Initialize the RASearch object with the given datasets and pre-constructed trees.

It is assumed that the points in referenceSet and querySet correspond to the points in referenceTree and queryTree, respectively. Optionally, choose to use single-tree mode. Naive mode is not available as an option for this constructor; instead, to run naive computation, construct a tree with all of the points in one leaf (i.e. leafSize = number of points). Additionally, an instantiated distance metric can be given, for cases where the distance metric holds data.
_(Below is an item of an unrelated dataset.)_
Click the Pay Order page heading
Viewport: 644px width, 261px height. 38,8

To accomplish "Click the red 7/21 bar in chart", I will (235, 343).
There is no copying of the data matrices in this constructor (because tree-building is not necessary), so this is the constructor to use when copies absolutely must be avoided.

Note:
Because tree-building (at least with BinarySpaceTree) modifies the ordering of a matrix, be sure you pass the modified matrix to this object! In addition, mapping the points of the matrix back to their original indices is not done when this constructor is used.
Parameters:
referenceTree Pre-built tree for reference points.
queryTree Pre-built tree for query points.
referenceSet Set of reference points corresponding to referenceTree.
querySet Set of query points corresponding to queryTree.
singleMode Whether single-tree computation should be used (as opposed to dual-tree computation).
metric Instantiated distance metric.
template<typename SortPolicy = NearestNeighborSort, typename MetricType = mlpack::metric::SquaredEuclideanDistance, typename TreeType = tree::BinarySpaceTree<bound::HRectBound<2, false>, RAQueryStat<SortPolicy> >>
mlpack::neighbor::RASearch< SortPolicy, MetricType, TreeType >::RASearch ( TreeType *  referenceTree,
const typename TreeType::Mat &  referenceSet,
const bool  singleMode = false,
const MetricType  metric = MetricType() 
)

Initialize the RASearch object with the given reference dataset and pre-constructed tree.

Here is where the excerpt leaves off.